_ABOUT THIS TASK_. Starting from the first line below, count every line holding the word "computer", then state the total alone.

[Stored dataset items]
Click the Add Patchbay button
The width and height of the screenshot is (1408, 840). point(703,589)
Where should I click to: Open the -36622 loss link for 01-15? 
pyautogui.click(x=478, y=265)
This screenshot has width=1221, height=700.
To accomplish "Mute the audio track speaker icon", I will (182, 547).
==
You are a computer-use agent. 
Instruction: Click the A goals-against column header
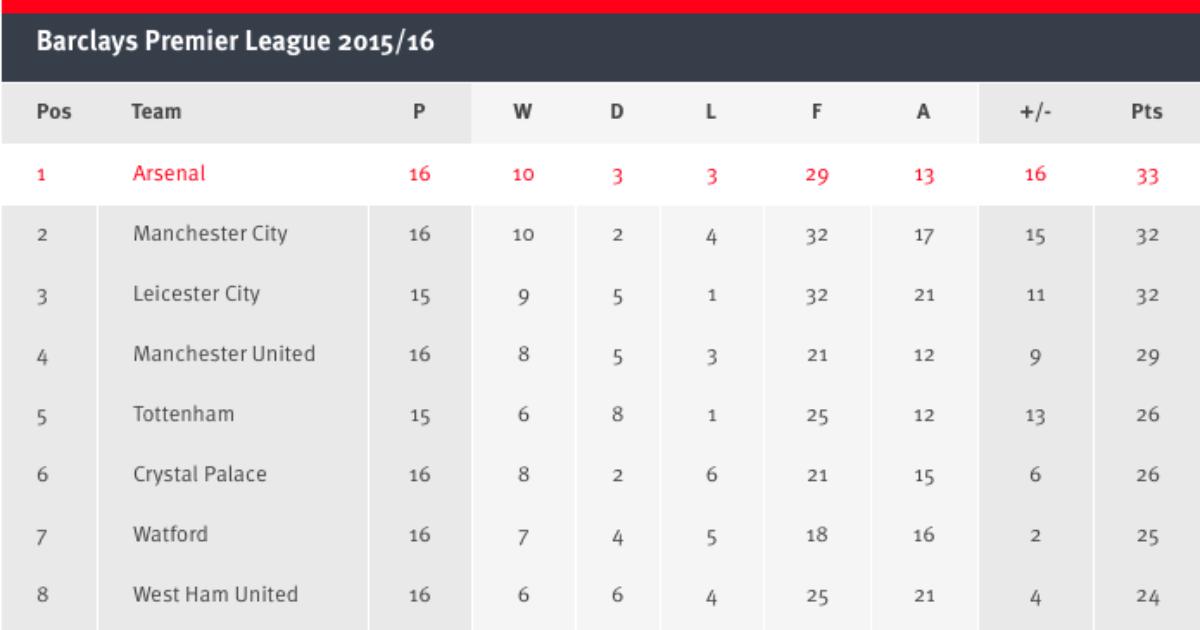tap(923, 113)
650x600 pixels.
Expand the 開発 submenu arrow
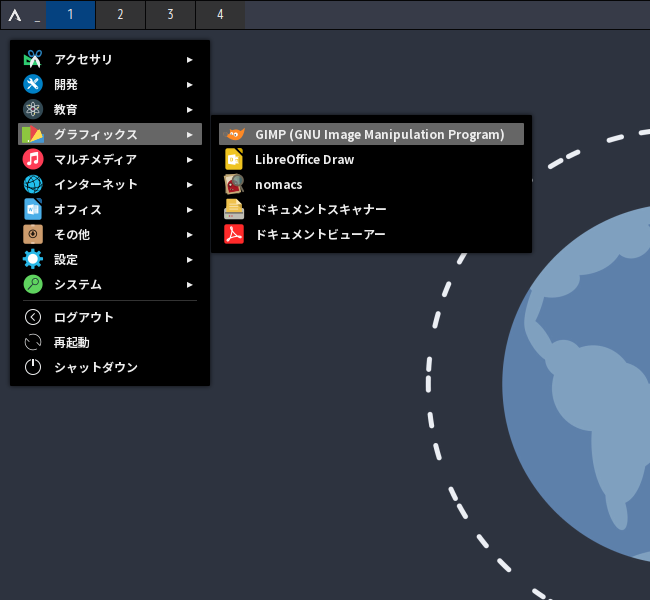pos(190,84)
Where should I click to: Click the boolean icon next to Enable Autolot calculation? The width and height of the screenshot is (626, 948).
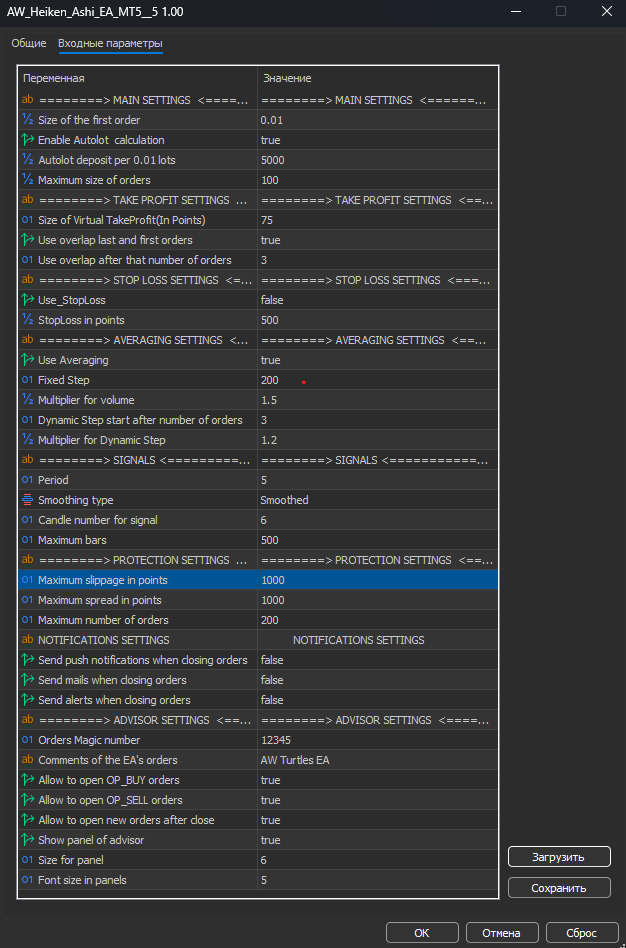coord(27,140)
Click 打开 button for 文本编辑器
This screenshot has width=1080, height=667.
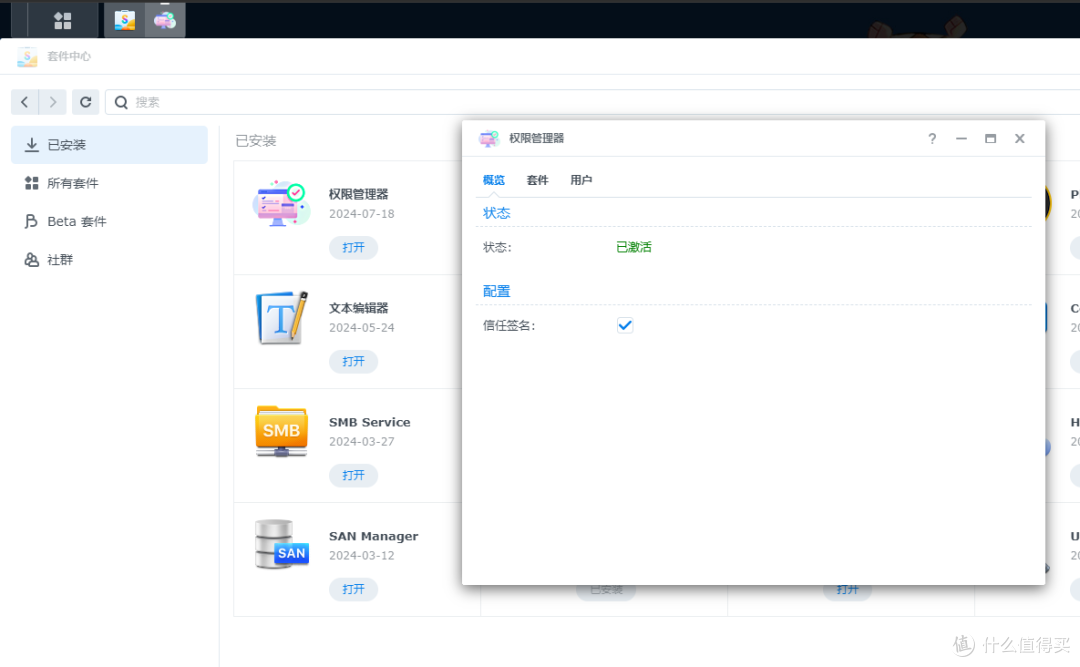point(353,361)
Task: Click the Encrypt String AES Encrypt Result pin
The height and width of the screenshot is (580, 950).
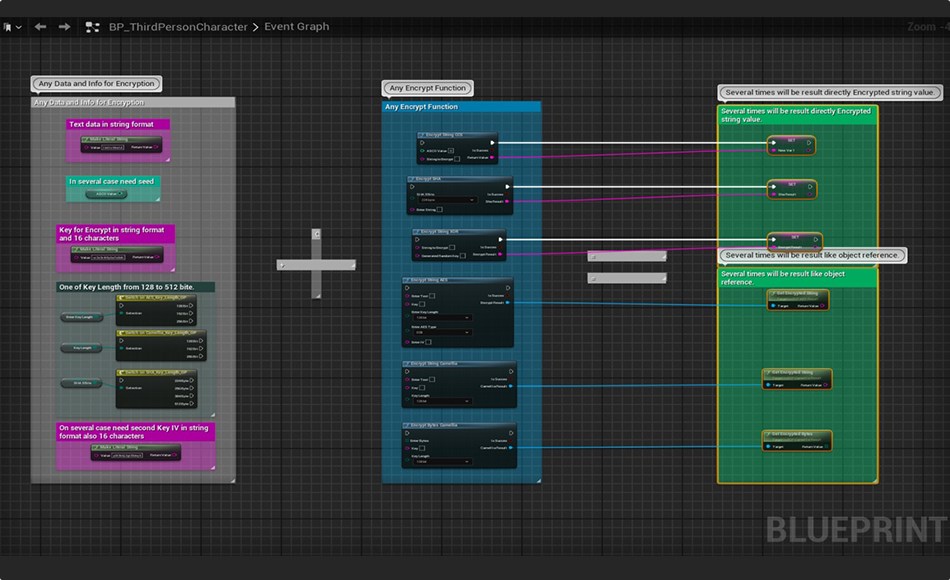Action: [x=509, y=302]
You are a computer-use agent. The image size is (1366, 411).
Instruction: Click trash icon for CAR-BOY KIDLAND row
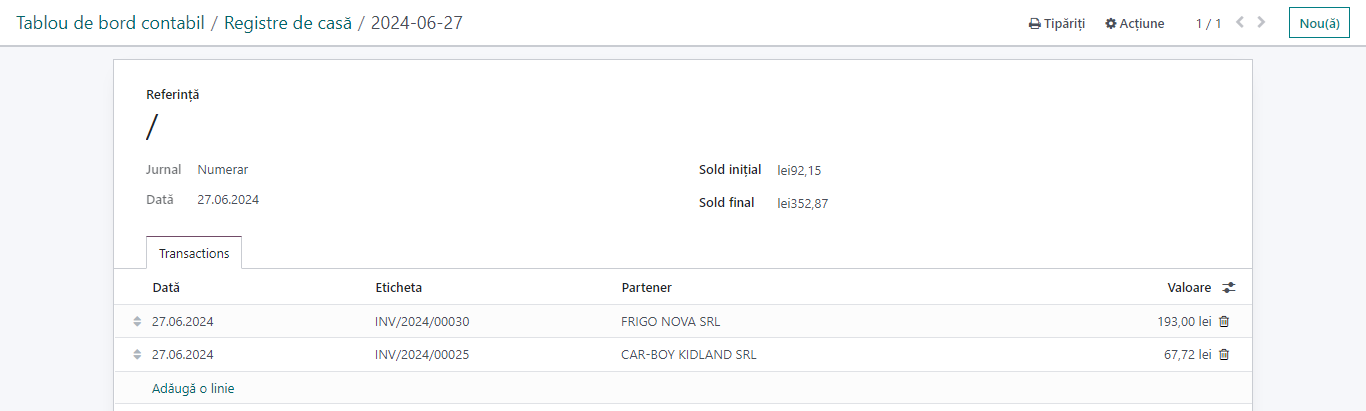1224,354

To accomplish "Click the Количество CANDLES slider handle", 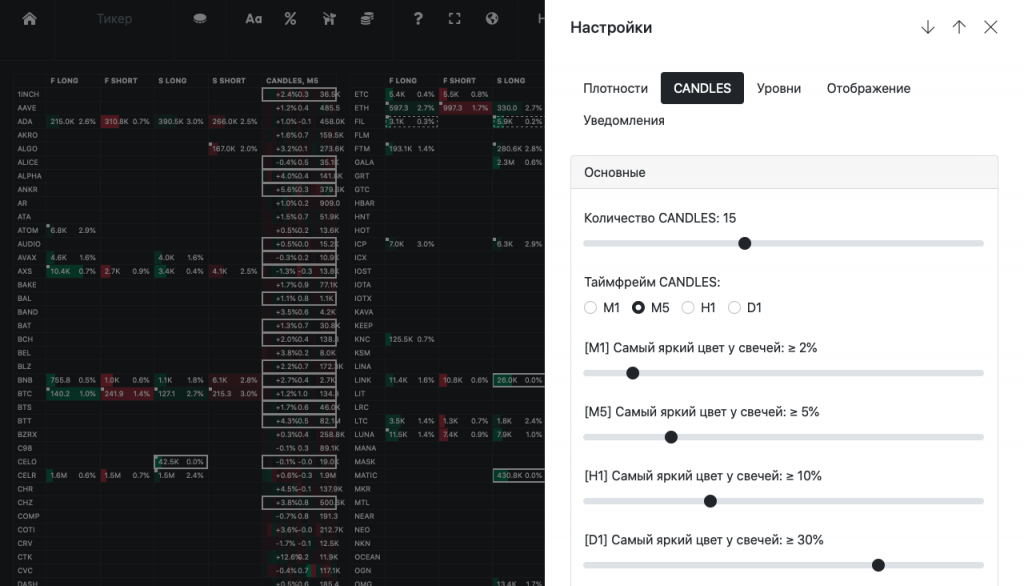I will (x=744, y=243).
==
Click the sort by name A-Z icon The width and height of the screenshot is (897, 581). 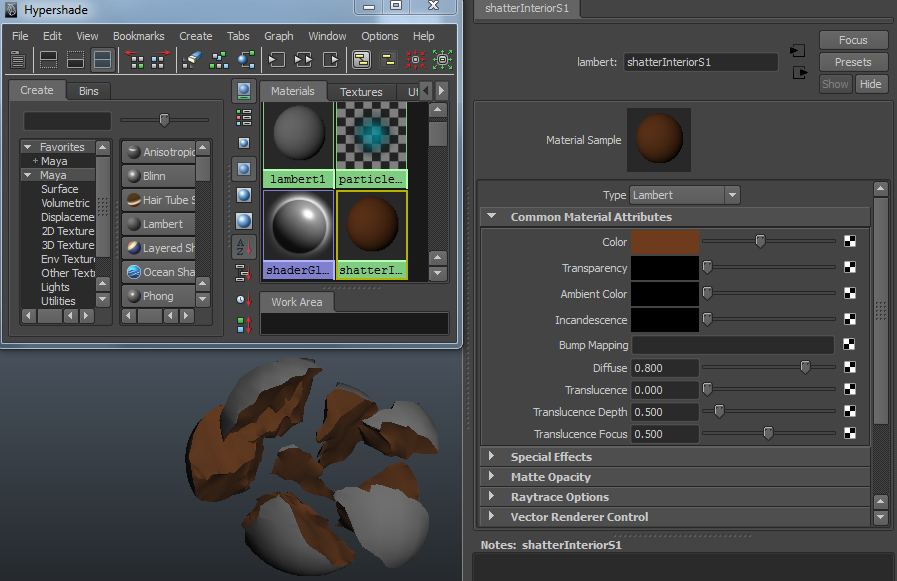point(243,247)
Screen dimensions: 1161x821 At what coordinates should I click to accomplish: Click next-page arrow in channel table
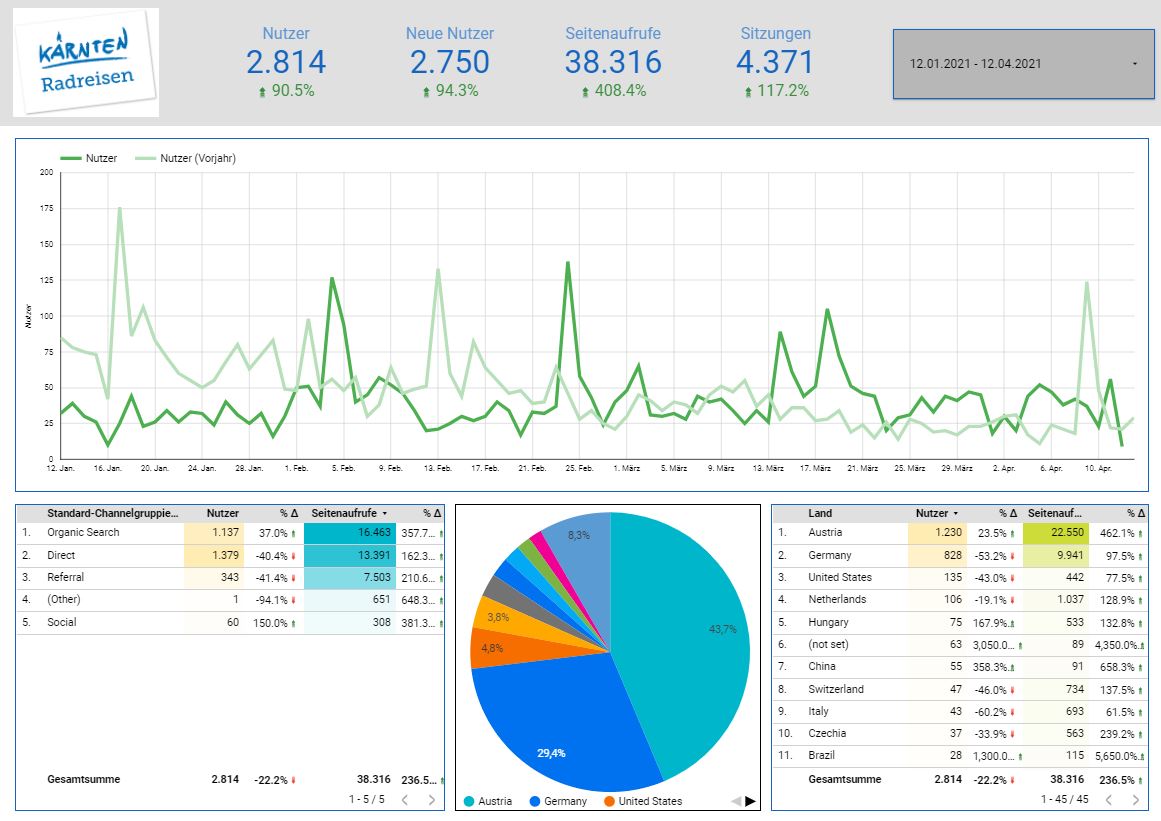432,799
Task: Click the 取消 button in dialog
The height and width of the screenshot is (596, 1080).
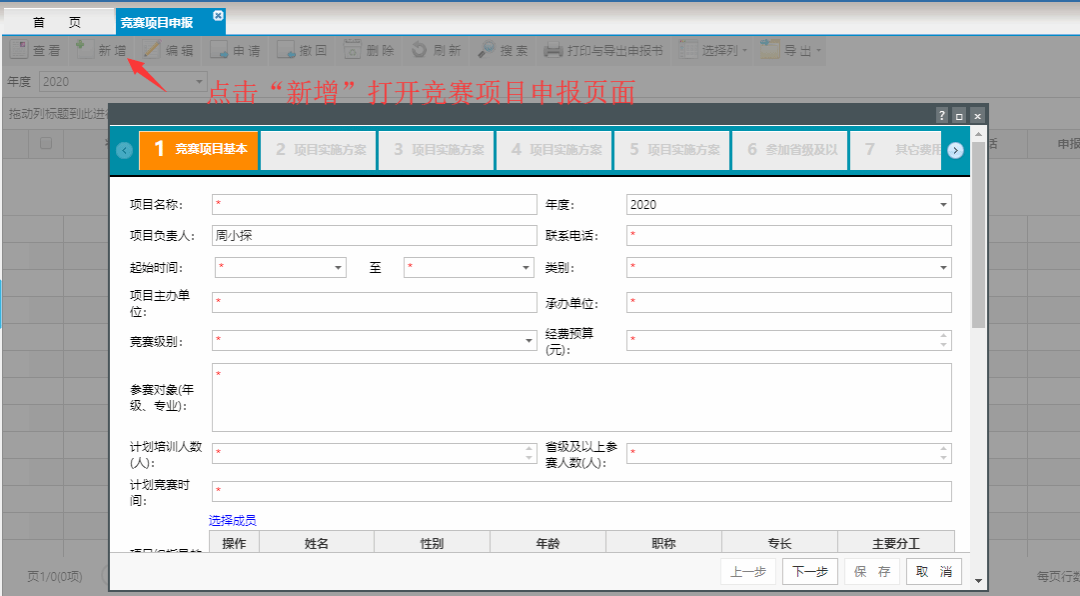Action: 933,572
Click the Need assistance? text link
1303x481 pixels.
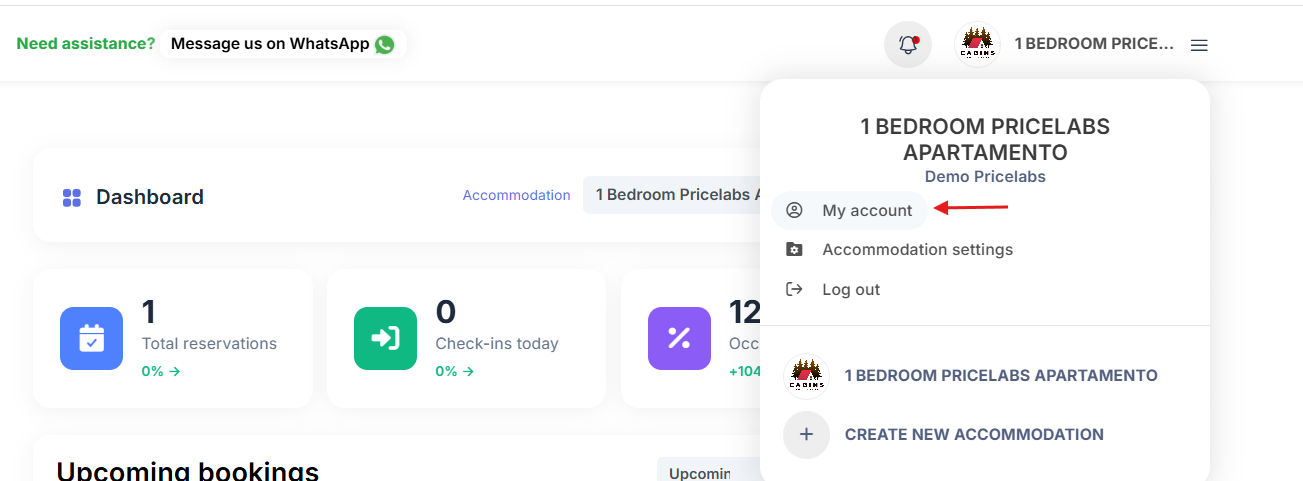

_SOLUTION TO THE PROBLEM_. 2